Beavis and Butt-Head

Beavis and Butt-Head's brilliant, enduring stupidity

March makes 27 years since Beavis and Butt-Head originally premiered on MTV. And almost three decades later, especially in light of current world events, these two idiots are still hilarious – perhaps funnier than they’ve ever been.

If you still haven’t seen it, the gist is that teenage miscreants Beavis and Butt-Head (both voiced by series creator Mike Judge, who’d go on to give us two other comedy classics in Office Space and King of the Hill) wander around the fictional city of Highland never really accomplishing much. In between their misadventures, they’d offer hilarious commentary on all kinds of music videos, from R.E.M. to Motley Crue.

It’s the latter that made Beavis and Butt-Head famous, but thanks to rights issues, the music videos have largely faded away except for a few that MTV was able to include on the show’s DVD release and others that have been randomly uploaded to YouTube. Yet without the music videos, it’s made it easier to see how funny the crazy stories are. They have a simple, outrageous humor that never gets old because it’s never stopped being absurd. In fact, the more time that passes, it seems even more ridiculous.

The crux of Beavis and Butt-Head is that almost entirely, the joke is on them. We’re meant to laugh at them, and a good 80 percent of the stupid things they do only manage to hurt them; of the other 20 percent, probably half of that involves them getting some kind of comeuppance. Not that they ever learn from it, but this is a show where viewers can enjoy themselves without feeling bad, and without having to think too much. There’s not a lot of complex humor that goes into fast food mishaps and remembering not to copy one’s butt.

Growing up with the show, as I did in the early 90’s, you laughed because it was juvenile humor and that’s where you were in life. Two-plus decades later, you still laugh, but the same things are funny for different reasons, like trying to figure out how these two idiots manage to survive.

One of my favorite episodes is “Pregnant Pause,” in which Beavis confuses constipation with being pregnant thanks to grossly misinterpreting a TV program and a couple of off-hand comments.

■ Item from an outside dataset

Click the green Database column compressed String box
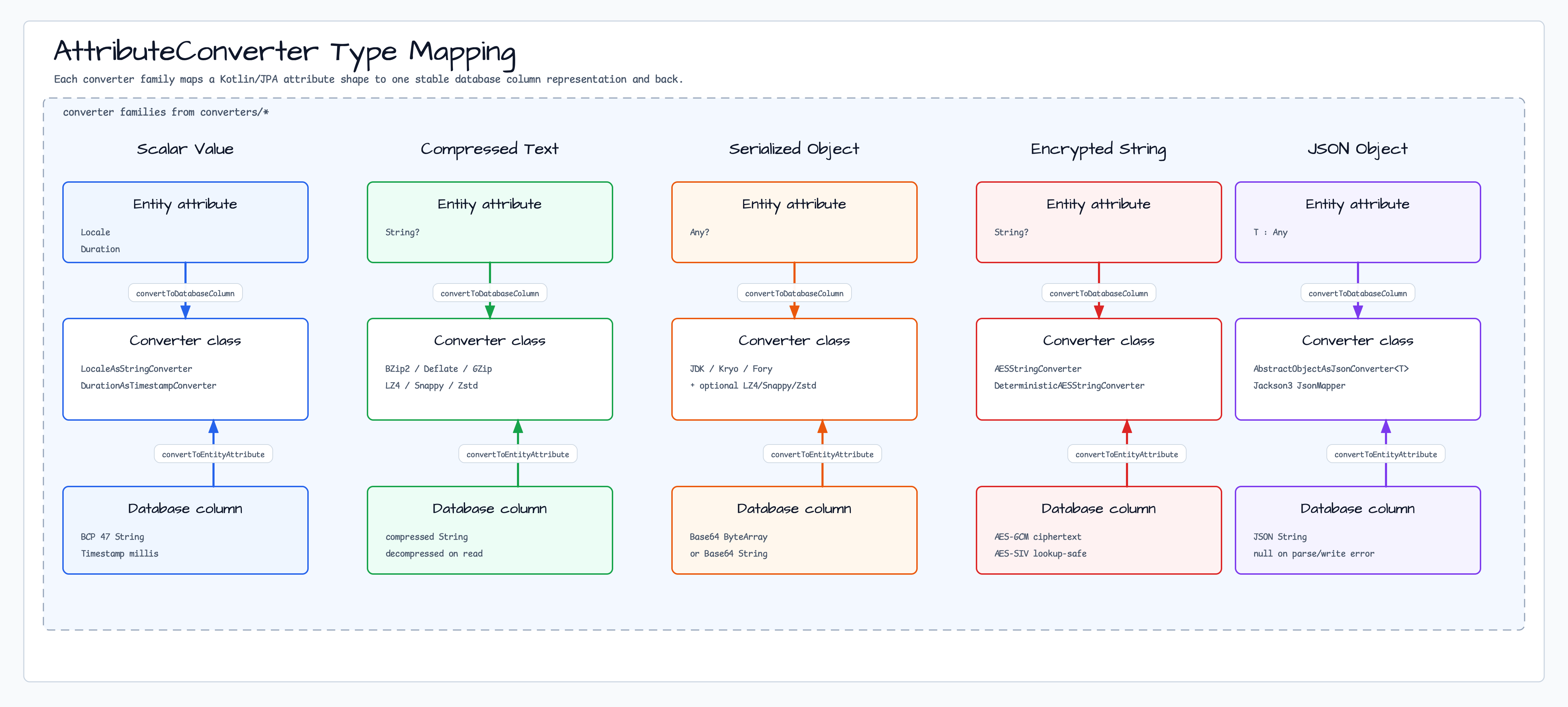 tap(489, 530)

It’s hilarious because the hole his stupidity digs keeps getting deeper and deeper, and his panic is so genuine. He honestly doesn’t understand how pregnancy works, and when he takes a pregnancy test, thinks it needs to go in his belly button. The utter cluelessness and his panicked reactions make for a perfect episode because we’re already in on the joke. We’re just waiting for him to figure it out.

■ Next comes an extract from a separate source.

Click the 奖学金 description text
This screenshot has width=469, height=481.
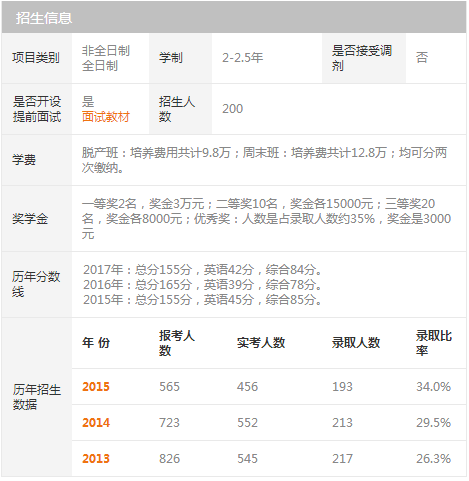(x=266, y=219)
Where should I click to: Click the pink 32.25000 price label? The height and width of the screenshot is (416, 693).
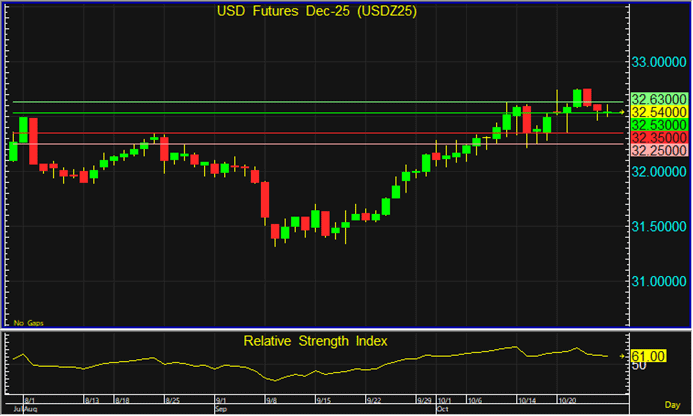(658, 149)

“These guys think they’re funny,” Butt-Head comments at the end, “but they’re really just, like, stupid.”

Touche. Or there’s “Blood Pressure,” in which the dimwits mistakenly think that a blood pressure testing machine is a ride, and Butt-Head makes very little attempt to help his friend out of it. While he wanders around the store eating pizza samples, Beavis’ blood pressure actually does skyrocket. The episode ends on the cringe-worthy caveat of him accidentally kicking his medication into a storm drain…then getting his arm stuck while attempting to pull the pill bottle out, thus starting the whole issue all over again.

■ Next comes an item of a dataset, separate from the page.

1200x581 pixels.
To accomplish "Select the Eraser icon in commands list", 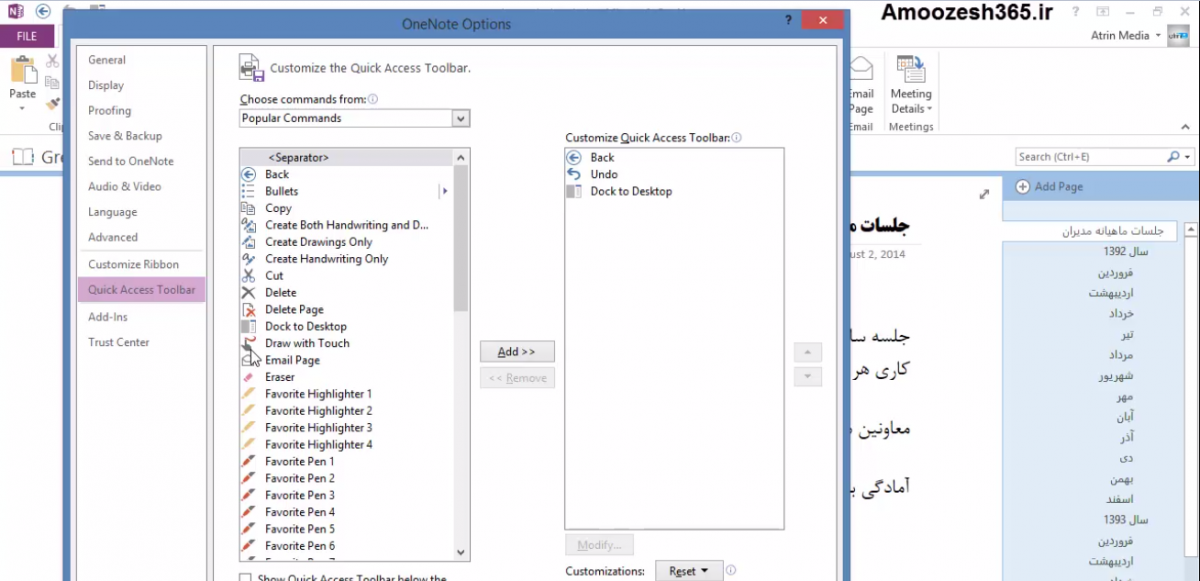I will [249, 377].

They don’t learn. They can barely read. It’s stated in several episodes that they’re failing their way through school (in “Held Back,” they end up being demoted all the way down to kindergarten, and don’t seem to have a clue there either). Somehow, they’ve managed not to get fired from their jobs at Burger World, so they must have money to pay bills and buy groceries, but the house they live in just gets further and further into disrepair. And it’s never clear how long they’ve been living alone.

As an adult, you have to wonder how either of them are still alive, yet alone able to get by in society with their complete lack of intelligence and social awareness. It adds an extra layer of entertainment to watching them fumble, injure and humiliate themselves.

Yet despite their complete incompetence, Beavis and Butt-Head are endearing. Maybe it’s their almost childlike approach to life; they’re excited about almost everything and able to laugh at anything. Maybe it’s the fact that they’re not total lost causes (in one Christmas episode, an alternate universe shows Beavis happily working at a soup kitchen, revealing that he’s not mean-spirited, just incredibly stupid). Maybe it’s that they don’t worry about all the things that we, as mature and functional adults, have to worry about. They just have to remember not to photocopy their butt.

Whatever the reason, Beavis and Butt-Head is as funny now as it was almost 30 years ago, and if you need a laugh, this is definitely a series to revisit.